On Death
On Death
Last week I sat in the back row of a funeral for a man who I was one of his youth pastors 15 years ago. He had two daughters. As I looked at those young girls I wept. I also have two daughters. Yesterday at 3 a.m. a friend passed away suddenly and tragically. We went to high school together, played on the same soccer team, we were young pastors at the same church. He had also been one the man’s youth pastors. This was one of the good ones, someone you would aspire to be, and in a freak accident, he is gone forever. He leaves behind a wife and a nine-month old daughter. All day I have wept. I have no words. One of the truly beautiful human beings.
How do we navigate death? What do we say? How do we comfort ourselves or others in the midst of horrific tragedy?
We fill the air with platitudes: He’s smiling in heaven. He’s dancing with Jesus. This is a celebration of life. A celebration of life.
Bullshit.
There is no celebration for his wife. No celebration for a daughter who will never know her dad on earth. No celebration for a mother who has already buried his father in the ground, just to return the shovel to the cold hard dirt again. There is nothing to celebrate about that.

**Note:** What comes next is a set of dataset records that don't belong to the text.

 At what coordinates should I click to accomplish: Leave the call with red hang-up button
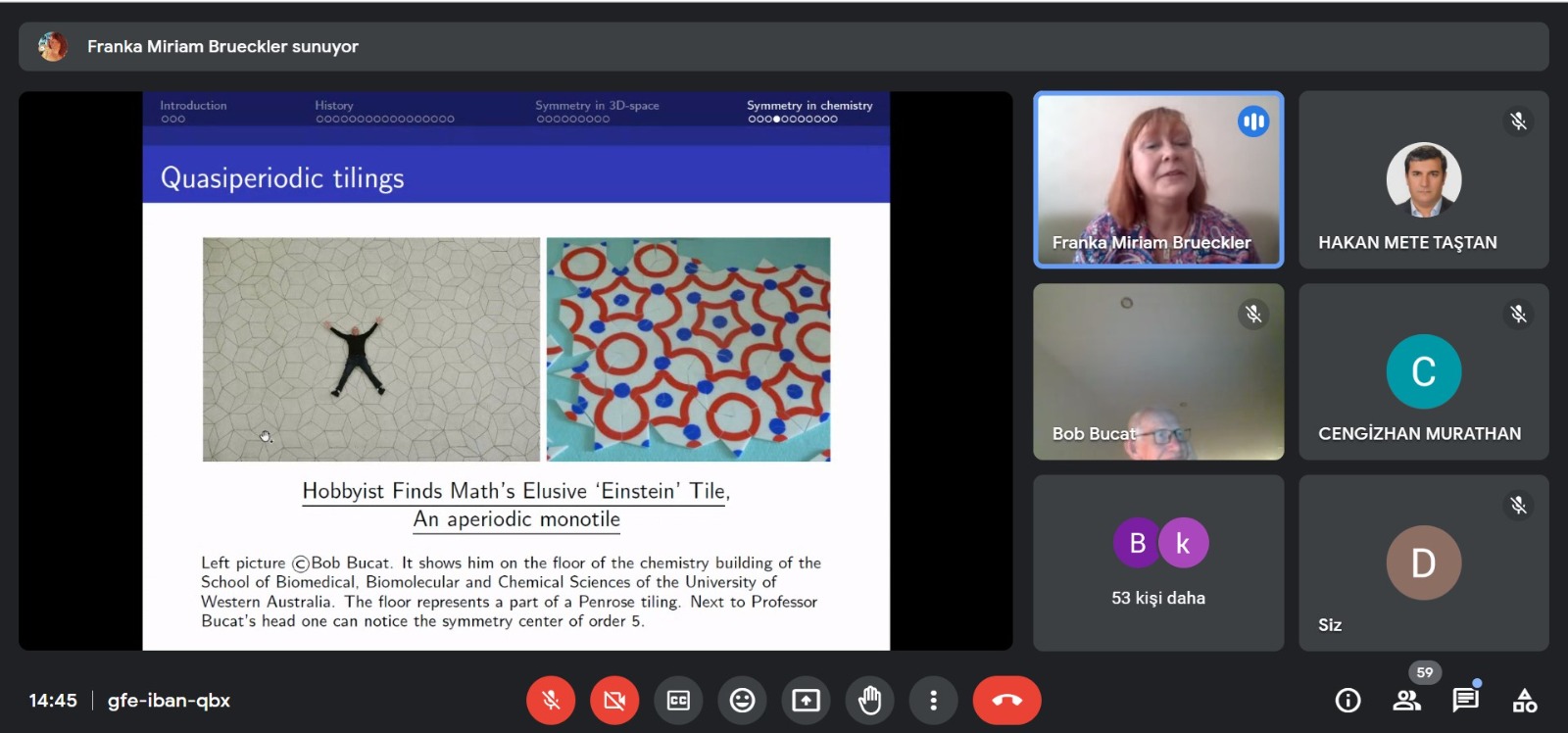click(1006, 701)
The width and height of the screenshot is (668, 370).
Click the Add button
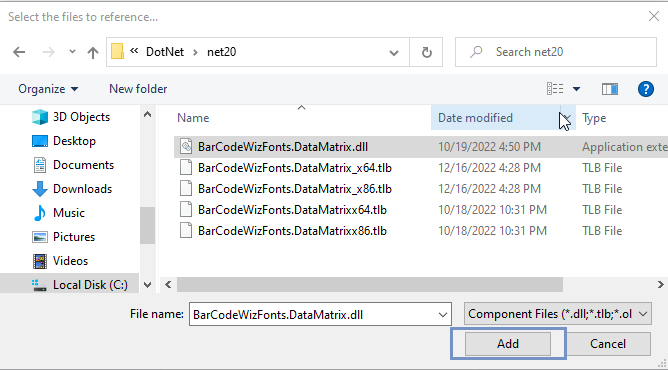508,344
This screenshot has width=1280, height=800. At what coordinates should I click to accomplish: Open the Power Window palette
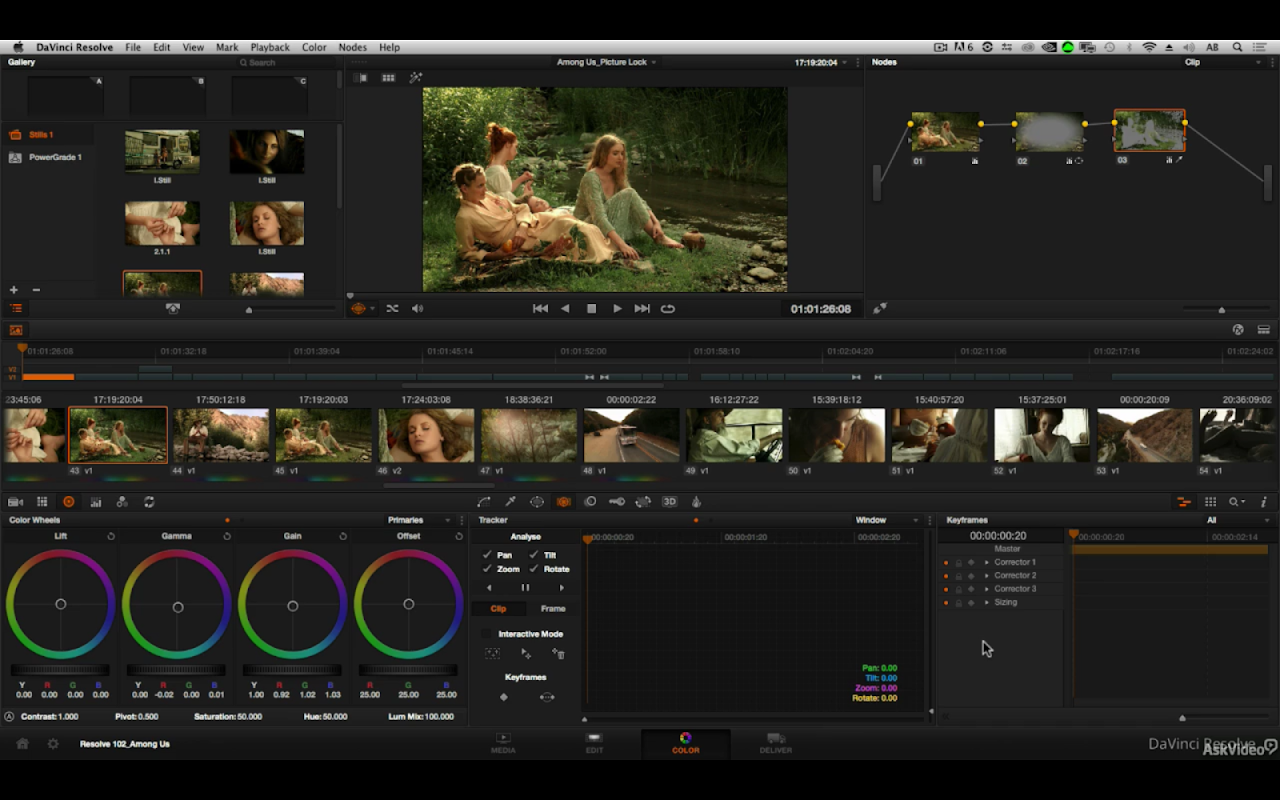coord(537,502)
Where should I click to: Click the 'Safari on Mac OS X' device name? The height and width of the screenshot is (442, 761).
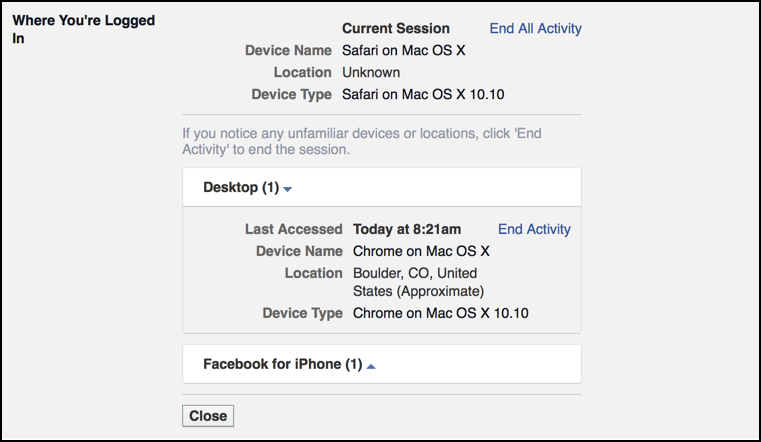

Death is death. There is no resurrection without silent Saturday. A funeral screams at us things are broken, fractured, a shattered image of what is meant to be. Changing the name to celebration of life doesn’t remove death’s sting for those who are still here, only for the one who is gone.
Is he with Jesus? Yes. But are we caught up in the heavenly realm? No.
We are in sorrow. We are mourning the husband, who won’t wake up early for Christmas morning to see the wonder of the kids, who won’t dream about the future, who won’t grow old with his wife on the front porch.
Tonight I am taking my girls to a Daddy Daughter dance. They will be told how beautiful they look in their new dresses as we dance to a Bruno Mars song and eat stale cupcakes. His daughter will not know that. She will walk down the aisle in 25 years and another man will give her away. That should not be so.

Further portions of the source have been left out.